Dataset entries
******

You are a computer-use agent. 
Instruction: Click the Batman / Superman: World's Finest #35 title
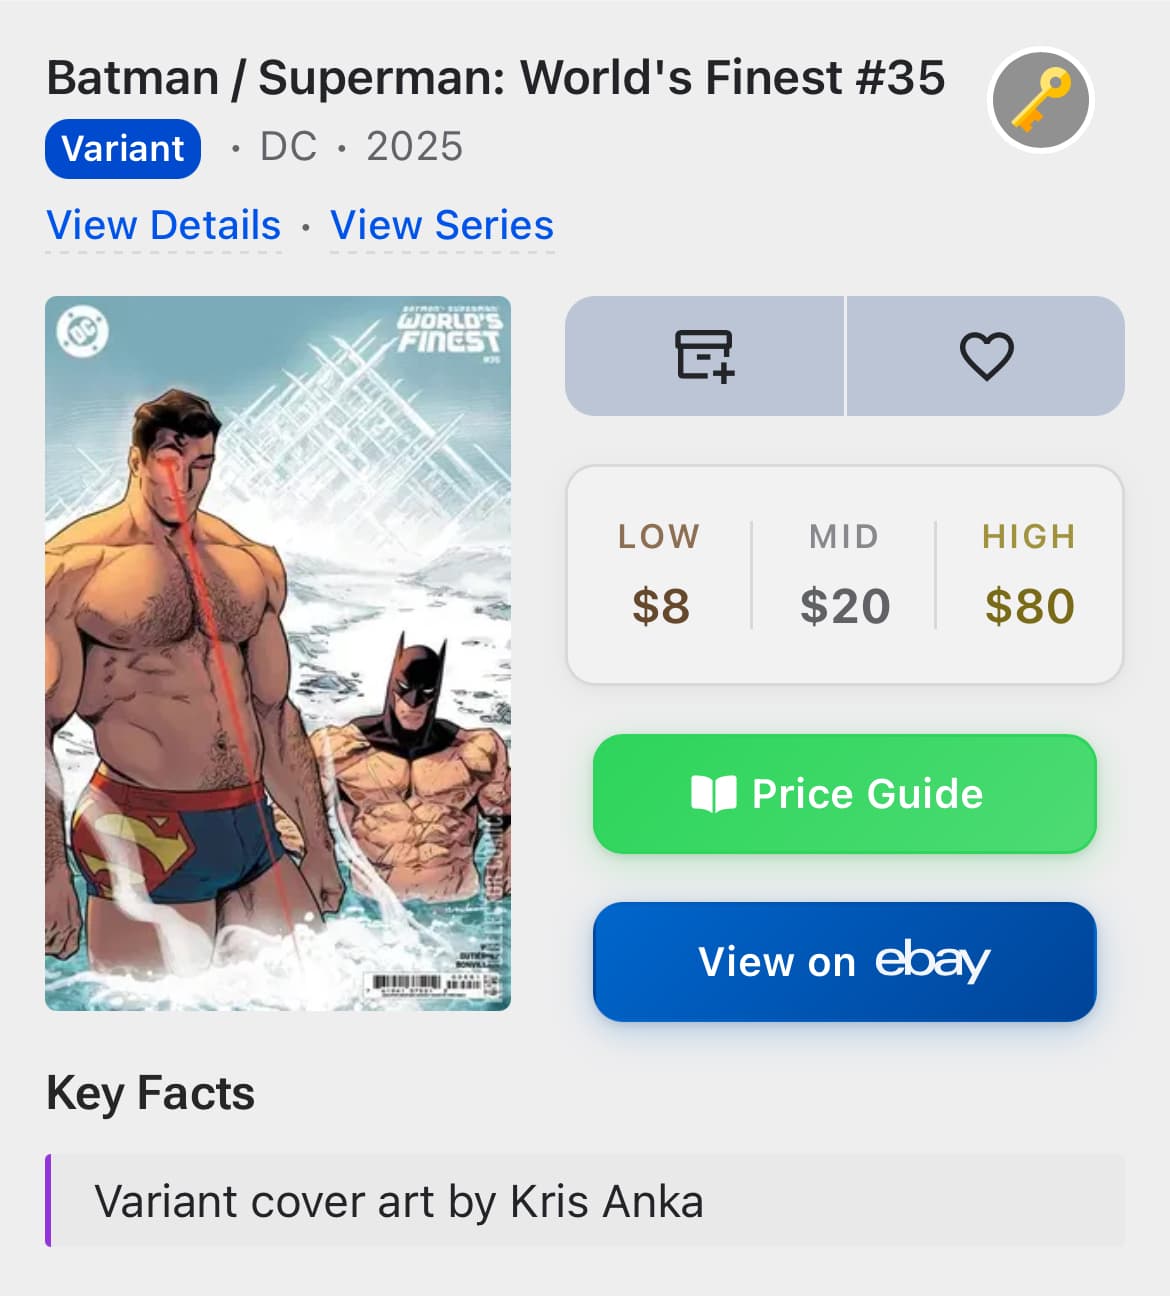point(495,78)
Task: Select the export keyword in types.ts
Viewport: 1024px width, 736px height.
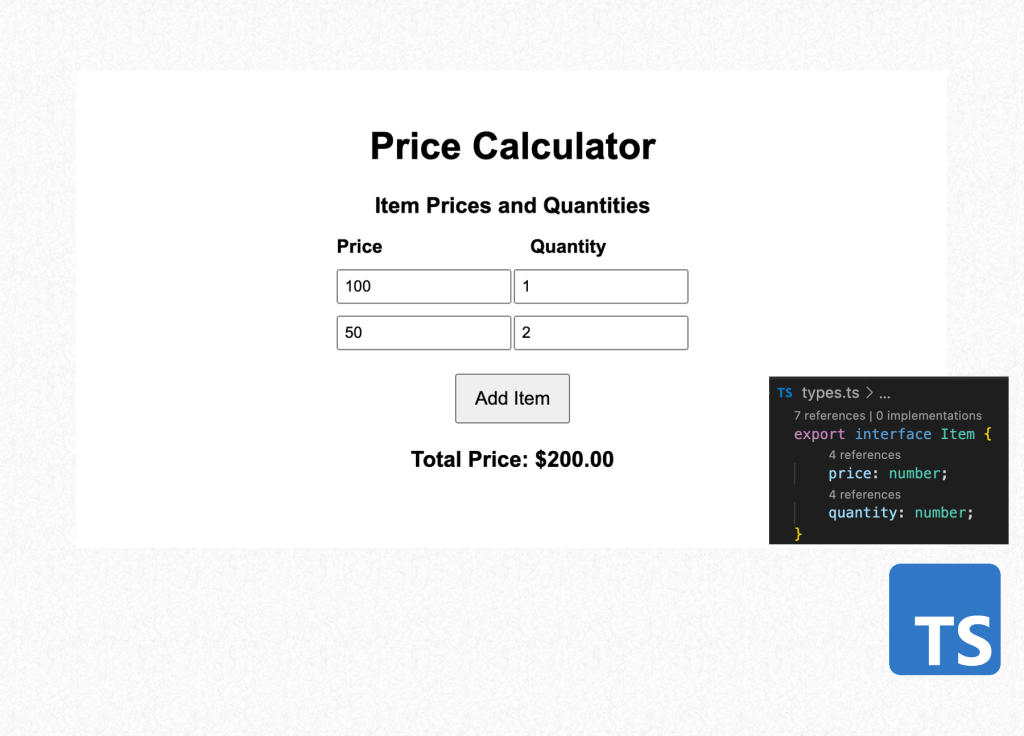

******

● Prompt
Would you return all the data exactly as given, minus the pictures?

● Answer to this exercise
You are a computer-use agent. 
Instruction: Click the Batman / Superman: World's Finest #35 title
point(495,78)
Task: Select the export keyword in types.ts
Viewport: 1024px width, 736px height.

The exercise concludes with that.